Although it seems a long way to go before our young children are hitting the job market, the ability to solve challenging, ambiguous problems has already been identified as a critical skill for success in the 21st Century. With advances in technology, finding information has never been easier. However, knowing how to interpret a problem and use available information to devise a solution still needs to be learned. And, we fear that the classrooms of today are neither designed nor incentivized to teach these skills effectively. In most schools, so much time is spent learning discrete skills, that applied skills like problem solving are wildly underemphasized. In a world that demands it, it is increasingly necessary that children learn and practice these skills outside of school.
What is Empathy?
Simply put, empathy is the ability to think and care about the feelings and needs of others. The good news is, the more we study, it appears that children are empathetic by nature. All we need to do is nurture it in them—that of course is now always easy. Even though young children are simply working on gaining control over their emotions and won’t learn to really think about their emotions and the cause and effect of their behavior on others until their school years, they can start to develop the foundation for empathy much earlier.

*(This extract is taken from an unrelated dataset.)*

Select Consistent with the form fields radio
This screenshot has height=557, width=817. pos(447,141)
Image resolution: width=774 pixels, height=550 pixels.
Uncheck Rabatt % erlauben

Taking actions (and watching adults take actions) that benefit other people, caring for animals and their environment and even just wondering how other people or creatures are feeling helps build both positive habits and a strong base for the development of empathy.
Why does it matter?
Empathy is at the root of what psychologists call “pro-social” behavior—behavior that people must develop in order to develop a conscience, build close relationships, maintain friendships, and develop strong communities. Empathy also helps kids avoid bullying, one of the most worrisome social challenges young kids face. Being able to think and feel for others can keep kids from becoming either bully or victim and equip them to stand up for others who are bullied. Imagine if all kids had such tools!